### TASK DESCRIPTION
Verbatim output required. Print the data in full.

### SOURCE MATERIAL
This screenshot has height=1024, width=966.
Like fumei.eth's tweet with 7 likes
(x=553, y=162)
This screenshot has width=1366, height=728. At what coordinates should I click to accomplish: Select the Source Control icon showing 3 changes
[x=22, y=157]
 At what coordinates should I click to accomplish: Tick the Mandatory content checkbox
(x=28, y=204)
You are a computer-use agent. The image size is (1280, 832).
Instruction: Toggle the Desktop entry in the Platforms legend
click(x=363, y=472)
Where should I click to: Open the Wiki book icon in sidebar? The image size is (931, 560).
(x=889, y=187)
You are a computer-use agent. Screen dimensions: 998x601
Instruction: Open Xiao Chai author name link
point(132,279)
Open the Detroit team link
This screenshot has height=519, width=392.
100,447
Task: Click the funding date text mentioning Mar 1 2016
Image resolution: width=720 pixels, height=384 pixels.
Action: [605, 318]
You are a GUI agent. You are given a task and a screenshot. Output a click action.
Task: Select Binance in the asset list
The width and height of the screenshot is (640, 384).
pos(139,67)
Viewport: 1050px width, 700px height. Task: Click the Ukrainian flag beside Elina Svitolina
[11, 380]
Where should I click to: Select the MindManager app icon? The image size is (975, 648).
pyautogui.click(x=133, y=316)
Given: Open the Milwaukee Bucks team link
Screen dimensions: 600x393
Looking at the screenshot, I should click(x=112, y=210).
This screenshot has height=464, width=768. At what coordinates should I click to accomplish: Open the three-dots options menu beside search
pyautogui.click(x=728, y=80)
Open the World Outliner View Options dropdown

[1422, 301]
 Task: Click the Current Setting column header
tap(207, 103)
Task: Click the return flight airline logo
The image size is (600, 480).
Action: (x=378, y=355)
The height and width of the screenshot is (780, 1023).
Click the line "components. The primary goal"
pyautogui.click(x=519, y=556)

### SOLUTION FOR THIS TASK
This screenshot has height=1024, width=966.
Like fumei.eth's tweet with 7 likes
(x=553, y=162)
This screenshot has width=1366, height=728. At what coordinates should I click to accomplish: Select the Source Control icon showing 3 changes
[x=22, y=157]
 At what coordinates should I click to accomplish: Tick the Mandatory content checkbox
(x=28, y=204)
You are a computer-use agent. The image size is (1280, 832).
Instruction: Toggle the Desktop entry in the Platforms legend
click(x=363, y=472)
Where should I click to: Open the Wiki book icon in sidebar? The image size is (931, 560).
(x=889, y=187)
You are a computer-use agent. Screen dimensions: 998x601
Instruction: Open Xiao Chai author name link
point(132,279)
Open the Detroit team link
This screenshot has height=519, width=392.
100,447
Task: Click the funding date text mentioning Mar 1 2016
Image resolution: width=720 pixels, height=384 pixels.
Action: [605, 318]
You are a GUI agent. You are given a task and a screenshot. Output a click action.
Task: Select Binance in the asset list
The width and height of the screenshot is (640, 384).
pos(139,67)
Viewport: 1050px width, 700px height. Task: Click the Ukrainian flag beside Elina Svitolina
[11, 380]
Where should I click to: Select the MindManager app icon? The image size is (975, 648).
pyautogui.click(x=133, y=316)
Given: Open the Milwaukee Bucks team link
Screen dimensions: 600x393
Looking at the screenshot, I should click(x=112, y=210).
This screenshot has height=464, width=768. At what coordinates should I click to accomplish: Open the three-dots options menu beside search
pyautogui.click(x=728, y=80)
Open the World Outliner View Options dropdown

[1422, 301]
 Task: Click the Current Setting column header
tap(207, 103)
Task: Click the return flight airline logo
The image size is (600, 480).
Action: (x=378, y=355)
The height and width of the screenshot is (780, 1023).
Click the line "components. The primary goal"
pyautogui.click(x=519, y=556)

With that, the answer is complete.